You may see three different versions of Ebbinghaus Optical Illusion test accompanying this article. Visual context can be experimentally manipulated to distort adults’ perception of objects’ sizes. But strangely, Doherty’s group finds that children, especially those younger than 7, show little evidence of altered size perception on a tasks such as Ebbinghaus illusion. Other investigators have noted that children with autism don’t succumb to visual size illusions, consistent with the idea that autism involves an excessive focus on details. (more…)
But visual context largely eludes all young children, not just those with autism. Doherty’s team studied 151 children, ages 4 to 10, recruited from a Scottish primary and nursery school.
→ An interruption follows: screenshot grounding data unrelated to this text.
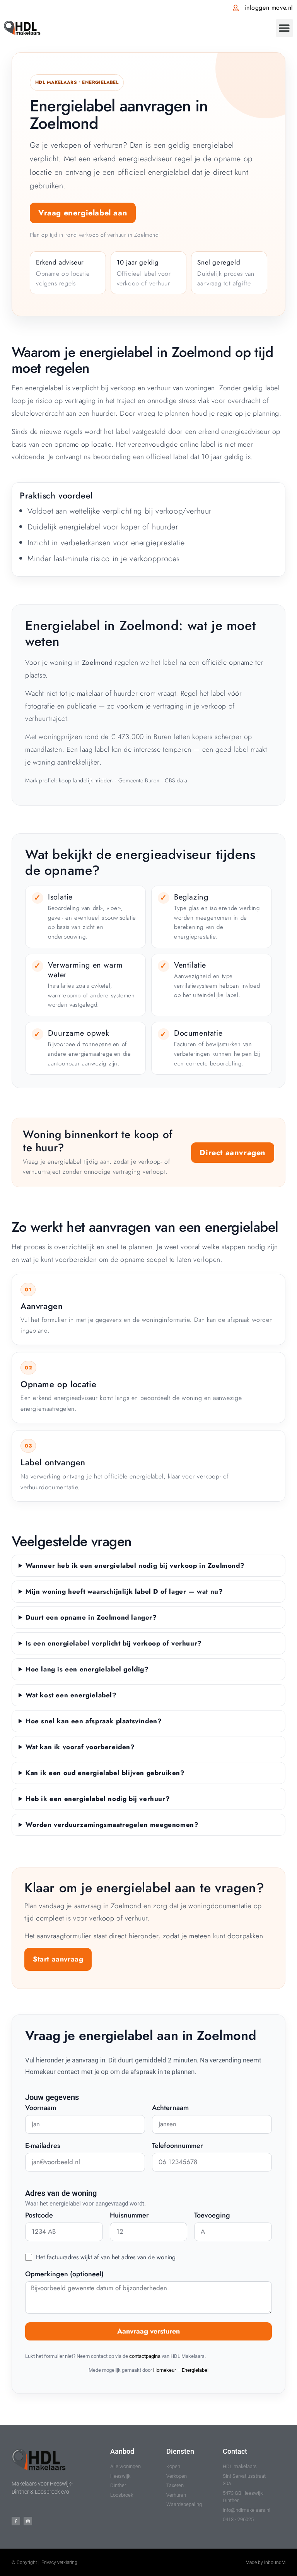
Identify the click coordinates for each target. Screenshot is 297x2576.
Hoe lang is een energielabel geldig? (87, 1669)
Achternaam (170, 2108)
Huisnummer (129, 2216)
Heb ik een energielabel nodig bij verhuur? (98, 1798)
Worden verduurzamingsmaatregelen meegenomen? (112, 1824)
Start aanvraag (58, 1959)
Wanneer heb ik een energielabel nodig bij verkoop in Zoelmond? (135, 1565)
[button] (284, 28)
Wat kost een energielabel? (71, 1695)
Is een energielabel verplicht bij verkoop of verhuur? (114, 1643)
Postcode (39, 2216)
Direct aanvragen (233, 1152)
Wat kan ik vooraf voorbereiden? (80, 1746)
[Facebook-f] (16, 2521)
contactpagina (144, 2356)
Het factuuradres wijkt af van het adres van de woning (106, 2257)
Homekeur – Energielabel (180, 2370)
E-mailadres (42, 2146)
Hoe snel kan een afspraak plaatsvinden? (94, 1721)
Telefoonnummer (177, 2146)
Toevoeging (212, 2216)
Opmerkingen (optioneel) (64, 2274)
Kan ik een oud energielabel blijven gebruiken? (105, 1772)
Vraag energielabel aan (82, 213)
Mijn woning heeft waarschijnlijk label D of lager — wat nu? (124, 1591)
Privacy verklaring (59, 2562)
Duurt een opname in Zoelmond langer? (91, 1617)
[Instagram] (28, 2521)
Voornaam (40, 2108)
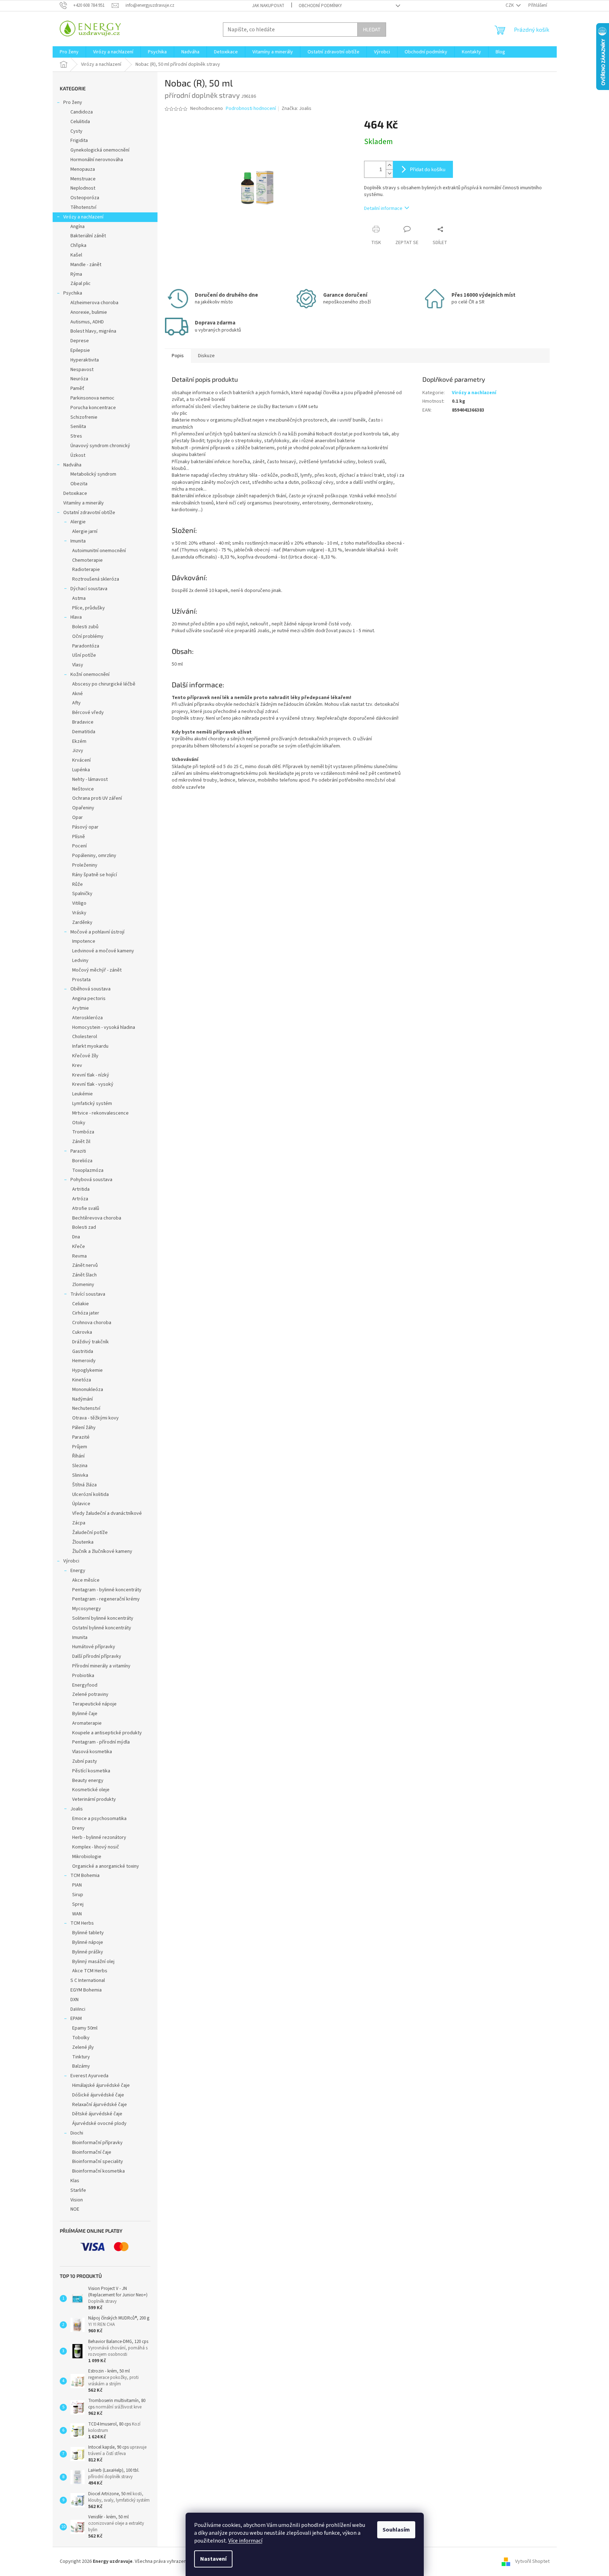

Another 24 volunteers, ages 18 to 25, were college students. You may see the test we are talking about presented in the example below:
Participants viewed a series of images containing pairs of orange circles in which one circle was 2 percent to 18 percent larger than the other. An experimenter asked participants to point to the circle that looked bigger. Control images showed only two orange circles. In other images, each orange circle was surrounded by gray circles intended either to hinder or aid accurate size perception.
Misleading images showed the smaller orange circle surrounded by even smaller gray circles to boost its apparent size. Large gray circles surrounding the larger orange circle were intended to shrink its apparent size. In helpful images, large gray circles surrounded the smaller orange circle to make it appear smaller than it actually was. Small circles surrounded the larger orange circle to magnify its apparent size.
4-year-olds correctly identified the larger circle in 79 percent of control images. That figure rose with age, reaching 95 percent in adults. For 4- to 6-year-olds, accuracy of size perception for misleading images remained at about what it was for control images. Misleading images increasingly elicited errors from older children and tricked adults most of the time. Adults made almost no errors on helpful images. Kids from age 7 to 10 erred on a minority of helpful images, while 4- to 6-year-olds performed no better than chance.